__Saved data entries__
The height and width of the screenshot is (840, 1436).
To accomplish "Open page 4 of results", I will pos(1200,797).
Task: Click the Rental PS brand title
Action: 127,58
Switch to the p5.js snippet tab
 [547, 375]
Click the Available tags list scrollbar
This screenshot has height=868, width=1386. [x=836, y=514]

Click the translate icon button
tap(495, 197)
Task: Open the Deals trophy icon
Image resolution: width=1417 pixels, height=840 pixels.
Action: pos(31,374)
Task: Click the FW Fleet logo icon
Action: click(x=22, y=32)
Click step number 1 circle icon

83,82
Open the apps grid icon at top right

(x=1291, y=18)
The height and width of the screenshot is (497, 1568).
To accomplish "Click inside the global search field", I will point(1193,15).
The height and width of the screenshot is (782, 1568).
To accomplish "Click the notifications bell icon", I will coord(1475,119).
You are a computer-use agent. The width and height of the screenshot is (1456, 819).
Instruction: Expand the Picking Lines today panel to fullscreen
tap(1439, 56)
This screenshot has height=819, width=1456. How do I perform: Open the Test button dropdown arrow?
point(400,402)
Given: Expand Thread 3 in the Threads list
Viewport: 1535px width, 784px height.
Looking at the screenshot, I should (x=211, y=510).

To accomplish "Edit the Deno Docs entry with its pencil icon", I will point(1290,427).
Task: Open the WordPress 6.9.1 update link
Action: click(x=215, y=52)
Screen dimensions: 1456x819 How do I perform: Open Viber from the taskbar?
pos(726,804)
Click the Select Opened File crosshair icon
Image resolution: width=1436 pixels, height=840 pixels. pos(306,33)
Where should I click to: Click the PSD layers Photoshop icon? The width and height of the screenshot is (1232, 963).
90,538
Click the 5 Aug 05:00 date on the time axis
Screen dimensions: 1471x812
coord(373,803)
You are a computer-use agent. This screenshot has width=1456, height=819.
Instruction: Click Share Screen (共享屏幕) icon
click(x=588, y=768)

__Required action__
Lines with "agent": find them in the data and copy each one.

__Task answer__
You are a computer-use agent. The width and height of the screenshot is (1456, 819).
You are a computer-use agent. This screenshot has width=1456, height=819.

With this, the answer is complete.